Siguen mirando expectantes hacia arriba como si esperaran una
respuesta divina al desastre. Pero no habrá más respuesta que
su propia muerte. Cada gota que desprenda la tristeza del cielo
quemará la raíz hasta desintegrarla y darla por perdida.
El aire es frío. El tiempo parece haberse detenido ante mi
presencia. Es probable que el reloj lleve veinte años parado,
inconsciente de mi necesidad de situarme en el espacio y en el
tiempo.
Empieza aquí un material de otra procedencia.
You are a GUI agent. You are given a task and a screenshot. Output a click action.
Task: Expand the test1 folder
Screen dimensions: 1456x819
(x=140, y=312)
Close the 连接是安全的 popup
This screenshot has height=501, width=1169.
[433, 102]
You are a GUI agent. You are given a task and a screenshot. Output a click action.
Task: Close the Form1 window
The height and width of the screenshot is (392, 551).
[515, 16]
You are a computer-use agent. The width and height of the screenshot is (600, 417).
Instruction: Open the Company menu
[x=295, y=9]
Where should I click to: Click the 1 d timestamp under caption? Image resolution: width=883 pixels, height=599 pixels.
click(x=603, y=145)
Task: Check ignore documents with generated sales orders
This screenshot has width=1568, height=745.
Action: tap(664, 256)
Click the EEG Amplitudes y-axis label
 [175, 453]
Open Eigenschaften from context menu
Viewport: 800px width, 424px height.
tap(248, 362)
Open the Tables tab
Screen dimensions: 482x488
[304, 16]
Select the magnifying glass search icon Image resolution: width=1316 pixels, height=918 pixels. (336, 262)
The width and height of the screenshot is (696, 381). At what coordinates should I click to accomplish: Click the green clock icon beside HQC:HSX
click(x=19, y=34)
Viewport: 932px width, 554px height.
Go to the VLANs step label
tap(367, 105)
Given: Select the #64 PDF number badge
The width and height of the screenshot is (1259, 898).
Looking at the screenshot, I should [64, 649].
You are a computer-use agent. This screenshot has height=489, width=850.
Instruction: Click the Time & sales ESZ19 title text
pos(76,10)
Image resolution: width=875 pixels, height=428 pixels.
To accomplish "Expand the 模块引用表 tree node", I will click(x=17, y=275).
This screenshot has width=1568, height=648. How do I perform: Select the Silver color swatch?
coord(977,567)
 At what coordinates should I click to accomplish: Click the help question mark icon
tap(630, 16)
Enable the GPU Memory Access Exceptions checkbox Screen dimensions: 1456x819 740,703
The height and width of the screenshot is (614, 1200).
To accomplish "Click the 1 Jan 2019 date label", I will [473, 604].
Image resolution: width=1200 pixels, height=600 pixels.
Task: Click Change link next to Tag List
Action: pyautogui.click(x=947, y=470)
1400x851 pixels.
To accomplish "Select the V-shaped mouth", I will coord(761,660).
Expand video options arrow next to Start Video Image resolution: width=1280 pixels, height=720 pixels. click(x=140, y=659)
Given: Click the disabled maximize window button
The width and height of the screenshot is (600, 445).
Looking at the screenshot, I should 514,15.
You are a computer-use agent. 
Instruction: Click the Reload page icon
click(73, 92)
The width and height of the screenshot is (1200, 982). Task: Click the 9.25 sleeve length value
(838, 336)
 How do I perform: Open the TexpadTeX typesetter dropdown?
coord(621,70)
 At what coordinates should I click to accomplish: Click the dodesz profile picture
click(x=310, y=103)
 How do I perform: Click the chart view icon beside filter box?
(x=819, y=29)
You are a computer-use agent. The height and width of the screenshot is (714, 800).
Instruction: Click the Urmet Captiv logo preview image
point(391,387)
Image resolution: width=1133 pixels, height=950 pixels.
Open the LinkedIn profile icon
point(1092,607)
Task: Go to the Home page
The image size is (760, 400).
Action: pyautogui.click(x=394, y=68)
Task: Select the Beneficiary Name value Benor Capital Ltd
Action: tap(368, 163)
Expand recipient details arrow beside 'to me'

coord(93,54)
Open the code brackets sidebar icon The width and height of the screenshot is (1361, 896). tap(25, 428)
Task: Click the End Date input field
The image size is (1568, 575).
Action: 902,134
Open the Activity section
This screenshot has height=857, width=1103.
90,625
Inconsciente yo del absurdo del espacio – tiempo
cuando el espacio no tiene salida y el tiempo es una constatación
de mi propio fin. Nadie pasa ya por aquí. Nadie camina hacia su
propia muerte indiferente al riesgo de lo desconocido. Ya no
queda nadie para regar las ilusiones que un día se
desvanecieron de golpe.
El aire es frío. La carretera desaparece en el cielo. No puedo
seguir caminando. Una portería de acero es la línea que separa
a los valientes de los locos. Sólo quienes vienen a despedirse
traspasan esa frontera invisible. Al cruzarla no giran sus
miradas hacia atrás. No tienen nada que recordar, no tienen
nada que sentir, sólo su propio desvanecimiento atrapados por
la frialdad de un cielo inhóspito que no les concederá ningún
calor futuro, ningún frío pasado. Les espera la nada del
cielo. Pero nada tienen y nada les importa.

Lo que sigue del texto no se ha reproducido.